Ross urged community members to help. "If each one of us makes a commitment to just instill and make changes within our community, then we can really change the future of our community," he said. "We can protect our children, and we can protect our culture."

East St. Louis School District 189 Superintendent Arthur Culver said more funding is needed for the schools to better support students.

"It's time for this state -- and I think the federal government too -- to take bold action when it comes to funding our schools.
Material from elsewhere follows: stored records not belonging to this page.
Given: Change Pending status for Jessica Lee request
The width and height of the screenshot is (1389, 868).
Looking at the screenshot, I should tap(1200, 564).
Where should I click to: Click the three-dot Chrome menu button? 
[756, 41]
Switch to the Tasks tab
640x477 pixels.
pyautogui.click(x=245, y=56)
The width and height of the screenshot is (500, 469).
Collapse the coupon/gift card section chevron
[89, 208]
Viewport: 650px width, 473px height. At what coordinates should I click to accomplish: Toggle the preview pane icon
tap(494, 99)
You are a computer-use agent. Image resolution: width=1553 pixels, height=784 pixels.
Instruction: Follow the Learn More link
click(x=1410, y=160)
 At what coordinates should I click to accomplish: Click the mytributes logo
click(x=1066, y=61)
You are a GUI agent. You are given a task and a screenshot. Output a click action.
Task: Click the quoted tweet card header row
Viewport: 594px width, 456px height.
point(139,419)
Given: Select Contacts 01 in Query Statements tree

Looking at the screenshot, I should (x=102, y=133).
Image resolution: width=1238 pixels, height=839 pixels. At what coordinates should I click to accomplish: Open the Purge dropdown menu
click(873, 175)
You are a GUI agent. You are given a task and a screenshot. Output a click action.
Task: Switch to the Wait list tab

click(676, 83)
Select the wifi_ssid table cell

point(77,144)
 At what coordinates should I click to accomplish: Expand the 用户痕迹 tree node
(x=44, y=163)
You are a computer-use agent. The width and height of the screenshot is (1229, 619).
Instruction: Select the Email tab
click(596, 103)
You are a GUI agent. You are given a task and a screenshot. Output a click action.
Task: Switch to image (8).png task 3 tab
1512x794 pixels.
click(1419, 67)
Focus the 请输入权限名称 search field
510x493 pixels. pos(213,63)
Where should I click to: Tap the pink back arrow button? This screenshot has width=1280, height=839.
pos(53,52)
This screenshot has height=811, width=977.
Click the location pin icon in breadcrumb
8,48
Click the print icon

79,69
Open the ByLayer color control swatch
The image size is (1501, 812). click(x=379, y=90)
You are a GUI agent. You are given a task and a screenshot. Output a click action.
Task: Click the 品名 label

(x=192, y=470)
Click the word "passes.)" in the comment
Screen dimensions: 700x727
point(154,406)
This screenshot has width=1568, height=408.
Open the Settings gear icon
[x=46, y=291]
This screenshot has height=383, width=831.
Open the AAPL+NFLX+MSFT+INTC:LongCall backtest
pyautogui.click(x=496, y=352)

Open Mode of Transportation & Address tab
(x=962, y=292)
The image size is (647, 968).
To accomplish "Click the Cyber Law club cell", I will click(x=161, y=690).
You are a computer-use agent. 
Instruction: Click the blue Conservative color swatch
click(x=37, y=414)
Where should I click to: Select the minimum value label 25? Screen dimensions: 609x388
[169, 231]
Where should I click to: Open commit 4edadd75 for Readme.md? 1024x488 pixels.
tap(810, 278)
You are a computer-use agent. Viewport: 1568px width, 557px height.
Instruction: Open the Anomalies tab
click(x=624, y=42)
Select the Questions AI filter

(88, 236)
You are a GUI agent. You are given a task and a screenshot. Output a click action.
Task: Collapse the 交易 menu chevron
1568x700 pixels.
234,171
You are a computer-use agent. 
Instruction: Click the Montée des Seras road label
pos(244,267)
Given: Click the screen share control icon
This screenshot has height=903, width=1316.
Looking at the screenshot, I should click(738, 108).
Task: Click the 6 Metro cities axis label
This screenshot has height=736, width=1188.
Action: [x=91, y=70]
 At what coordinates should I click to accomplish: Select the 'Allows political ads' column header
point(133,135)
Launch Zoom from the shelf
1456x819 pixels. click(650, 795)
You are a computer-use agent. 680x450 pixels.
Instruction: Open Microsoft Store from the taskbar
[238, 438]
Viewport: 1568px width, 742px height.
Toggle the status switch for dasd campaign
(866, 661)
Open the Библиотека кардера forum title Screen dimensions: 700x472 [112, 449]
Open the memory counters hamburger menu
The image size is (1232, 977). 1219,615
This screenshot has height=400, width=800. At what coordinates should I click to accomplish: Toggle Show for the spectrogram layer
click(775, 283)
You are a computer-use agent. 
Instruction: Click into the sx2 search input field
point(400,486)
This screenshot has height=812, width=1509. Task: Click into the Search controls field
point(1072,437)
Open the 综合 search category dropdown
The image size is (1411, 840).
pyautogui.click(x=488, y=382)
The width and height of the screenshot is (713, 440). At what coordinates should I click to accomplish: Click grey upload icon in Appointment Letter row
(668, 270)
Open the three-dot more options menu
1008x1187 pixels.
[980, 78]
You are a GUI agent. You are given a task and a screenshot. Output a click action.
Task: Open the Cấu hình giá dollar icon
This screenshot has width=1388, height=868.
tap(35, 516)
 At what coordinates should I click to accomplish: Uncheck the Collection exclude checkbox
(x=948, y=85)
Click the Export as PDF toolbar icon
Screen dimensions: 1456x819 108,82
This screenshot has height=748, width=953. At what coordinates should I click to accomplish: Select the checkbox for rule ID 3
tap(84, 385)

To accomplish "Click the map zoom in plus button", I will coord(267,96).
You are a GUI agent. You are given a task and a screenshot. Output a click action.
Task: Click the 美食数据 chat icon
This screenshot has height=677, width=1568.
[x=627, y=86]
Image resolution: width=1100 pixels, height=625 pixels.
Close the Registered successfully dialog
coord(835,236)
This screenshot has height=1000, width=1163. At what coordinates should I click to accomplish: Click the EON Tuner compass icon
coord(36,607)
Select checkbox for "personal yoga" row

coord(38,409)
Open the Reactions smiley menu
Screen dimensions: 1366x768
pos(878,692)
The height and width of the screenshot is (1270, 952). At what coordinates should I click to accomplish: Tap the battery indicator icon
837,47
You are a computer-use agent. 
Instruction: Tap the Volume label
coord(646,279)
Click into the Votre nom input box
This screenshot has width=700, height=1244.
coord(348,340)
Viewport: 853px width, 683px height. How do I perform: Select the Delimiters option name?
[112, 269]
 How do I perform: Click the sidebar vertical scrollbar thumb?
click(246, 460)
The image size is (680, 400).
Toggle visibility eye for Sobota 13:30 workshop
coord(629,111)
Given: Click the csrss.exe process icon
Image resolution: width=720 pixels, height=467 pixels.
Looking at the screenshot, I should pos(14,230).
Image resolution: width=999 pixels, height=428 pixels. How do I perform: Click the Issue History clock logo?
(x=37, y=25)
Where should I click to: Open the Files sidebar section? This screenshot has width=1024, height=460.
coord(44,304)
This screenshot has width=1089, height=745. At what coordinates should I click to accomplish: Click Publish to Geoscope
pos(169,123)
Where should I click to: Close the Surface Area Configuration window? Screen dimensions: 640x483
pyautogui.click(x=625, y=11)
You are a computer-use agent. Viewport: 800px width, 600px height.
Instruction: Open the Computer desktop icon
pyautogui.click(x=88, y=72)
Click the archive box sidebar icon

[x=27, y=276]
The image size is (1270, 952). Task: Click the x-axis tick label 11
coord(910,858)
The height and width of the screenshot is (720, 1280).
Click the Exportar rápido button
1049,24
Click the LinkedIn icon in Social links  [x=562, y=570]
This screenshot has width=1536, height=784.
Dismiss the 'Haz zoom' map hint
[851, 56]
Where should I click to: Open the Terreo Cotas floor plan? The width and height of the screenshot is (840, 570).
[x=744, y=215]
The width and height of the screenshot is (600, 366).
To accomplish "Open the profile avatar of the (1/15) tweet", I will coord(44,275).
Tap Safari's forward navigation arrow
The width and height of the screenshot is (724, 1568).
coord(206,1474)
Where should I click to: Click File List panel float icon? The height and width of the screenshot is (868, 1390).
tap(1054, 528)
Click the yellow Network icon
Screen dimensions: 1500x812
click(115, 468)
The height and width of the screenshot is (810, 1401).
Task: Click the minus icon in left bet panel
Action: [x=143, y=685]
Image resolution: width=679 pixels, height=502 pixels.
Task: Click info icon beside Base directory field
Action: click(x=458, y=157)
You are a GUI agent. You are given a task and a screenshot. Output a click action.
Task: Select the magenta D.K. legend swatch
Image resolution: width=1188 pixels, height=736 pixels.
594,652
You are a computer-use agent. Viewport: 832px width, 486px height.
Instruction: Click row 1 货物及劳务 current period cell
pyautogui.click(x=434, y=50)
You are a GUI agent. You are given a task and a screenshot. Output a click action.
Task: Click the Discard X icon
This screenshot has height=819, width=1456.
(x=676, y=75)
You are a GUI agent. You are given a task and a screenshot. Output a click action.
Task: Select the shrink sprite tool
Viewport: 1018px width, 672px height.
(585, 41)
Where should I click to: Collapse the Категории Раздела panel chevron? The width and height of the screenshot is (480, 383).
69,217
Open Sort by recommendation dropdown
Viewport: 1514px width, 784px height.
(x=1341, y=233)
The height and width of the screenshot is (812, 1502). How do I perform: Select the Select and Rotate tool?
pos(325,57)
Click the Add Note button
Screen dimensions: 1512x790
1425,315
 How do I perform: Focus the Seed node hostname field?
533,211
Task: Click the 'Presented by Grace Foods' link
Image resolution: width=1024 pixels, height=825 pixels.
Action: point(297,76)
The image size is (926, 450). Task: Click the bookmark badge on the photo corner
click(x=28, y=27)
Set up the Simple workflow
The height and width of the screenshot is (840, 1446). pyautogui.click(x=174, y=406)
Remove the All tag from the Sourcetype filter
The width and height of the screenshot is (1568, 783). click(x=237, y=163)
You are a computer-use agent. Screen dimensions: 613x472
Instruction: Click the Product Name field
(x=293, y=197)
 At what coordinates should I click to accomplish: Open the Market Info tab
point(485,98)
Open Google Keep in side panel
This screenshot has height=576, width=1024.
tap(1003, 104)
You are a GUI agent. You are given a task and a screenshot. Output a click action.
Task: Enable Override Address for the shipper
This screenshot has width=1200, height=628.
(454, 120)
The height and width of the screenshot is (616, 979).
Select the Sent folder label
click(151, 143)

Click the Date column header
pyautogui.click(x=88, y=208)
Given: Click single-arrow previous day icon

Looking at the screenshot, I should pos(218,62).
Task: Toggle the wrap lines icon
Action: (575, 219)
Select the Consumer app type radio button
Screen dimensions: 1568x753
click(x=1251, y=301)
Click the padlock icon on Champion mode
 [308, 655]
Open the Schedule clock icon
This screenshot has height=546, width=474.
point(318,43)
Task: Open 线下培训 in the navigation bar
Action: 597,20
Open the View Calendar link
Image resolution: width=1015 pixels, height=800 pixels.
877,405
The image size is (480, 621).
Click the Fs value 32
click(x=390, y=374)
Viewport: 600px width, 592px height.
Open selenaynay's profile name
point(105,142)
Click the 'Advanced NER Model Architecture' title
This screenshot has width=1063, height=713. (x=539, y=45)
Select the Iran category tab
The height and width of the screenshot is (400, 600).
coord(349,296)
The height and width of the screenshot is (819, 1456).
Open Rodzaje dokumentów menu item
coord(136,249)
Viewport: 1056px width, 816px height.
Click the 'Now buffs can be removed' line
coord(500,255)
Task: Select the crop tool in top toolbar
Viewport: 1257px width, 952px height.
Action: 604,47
We have to insist that our legislators have the will and the courage to step up to the plate and change the funding formula for school districts across the state," Culver said. "Achieving equity and excellence for students academically should not be dictated by their zip code."

District 189's vision is to meet students' needs holistically, according to Culver, which includes educational, social, emotional and health needs.

"We want them to get the support necessary so they can graduate from high school ready for college, ready for a career and certainly ready for life," he said.

Dunbar Elementary School Parent Teacher Association President Martha Young said parents need to pay more attention to their children and be actively involved in their lives.

"I've always said children are our hope for the future, but they are part of our right now," Young said. "And we need to treat them as if they are our right now instead of ignoring them a lot of time.

"Parents need to step up to the plate and do what they need to do for their children" she added. "We have left the parents out too long. Our parents need to develop more parenting skills so our children can do better."

Young said parents need to be more stern with children at times. "We have to learn to tell our children no sometimes," she said.